◆ **EXERCISE DIRECTIONS**: Lines to be reproduced exactly: the one that holds "Task: Open the About section" and all those after it through the end of the data. Include no others.

◆ **THE DATA**:
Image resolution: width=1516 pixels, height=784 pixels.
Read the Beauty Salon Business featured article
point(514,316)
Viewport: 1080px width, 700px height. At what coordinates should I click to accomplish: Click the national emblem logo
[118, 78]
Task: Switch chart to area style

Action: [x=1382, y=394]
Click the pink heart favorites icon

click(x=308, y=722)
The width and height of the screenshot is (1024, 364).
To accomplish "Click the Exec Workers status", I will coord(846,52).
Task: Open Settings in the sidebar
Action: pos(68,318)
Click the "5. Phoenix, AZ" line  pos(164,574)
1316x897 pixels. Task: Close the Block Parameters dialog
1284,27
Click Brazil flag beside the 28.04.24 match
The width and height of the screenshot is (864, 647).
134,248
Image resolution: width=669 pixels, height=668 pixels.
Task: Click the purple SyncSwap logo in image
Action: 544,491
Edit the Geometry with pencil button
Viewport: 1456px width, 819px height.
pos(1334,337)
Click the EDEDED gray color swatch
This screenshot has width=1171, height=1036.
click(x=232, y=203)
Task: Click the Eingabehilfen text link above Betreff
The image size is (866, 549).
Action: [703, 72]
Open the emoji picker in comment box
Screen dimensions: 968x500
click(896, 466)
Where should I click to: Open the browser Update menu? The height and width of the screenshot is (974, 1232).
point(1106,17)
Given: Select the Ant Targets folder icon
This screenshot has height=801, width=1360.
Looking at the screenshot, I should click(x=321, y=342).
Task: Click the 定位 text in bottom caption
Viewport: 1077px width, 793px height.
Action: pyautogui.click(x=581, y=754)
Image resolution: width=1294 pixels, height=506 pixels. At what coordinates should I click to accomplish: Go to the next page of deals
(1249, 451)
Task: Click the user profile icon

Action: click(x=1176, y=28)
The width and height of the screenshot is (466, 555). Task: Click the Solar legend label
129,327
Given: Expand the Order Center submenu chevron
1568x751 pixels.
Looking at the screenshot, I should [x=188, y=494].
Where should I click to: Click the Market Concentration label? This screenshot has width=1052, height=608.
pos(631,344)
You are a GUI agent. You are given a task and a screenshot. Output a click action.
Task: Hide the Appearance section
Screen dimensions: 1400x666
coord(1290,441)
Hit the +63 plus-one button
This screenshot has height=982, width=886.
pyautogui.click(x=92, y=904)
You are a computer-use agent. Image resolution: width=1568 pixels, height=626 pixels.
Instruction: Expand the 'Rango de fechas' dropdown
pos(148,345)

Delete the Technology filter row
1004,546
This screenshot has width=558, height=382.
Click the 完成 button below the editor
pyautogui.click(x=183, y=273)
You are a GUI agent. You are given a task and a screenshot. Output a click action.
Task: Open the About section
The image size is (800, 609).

◆ **TASK RESULT**:
Task: Open the About section
The image size is (800, 609).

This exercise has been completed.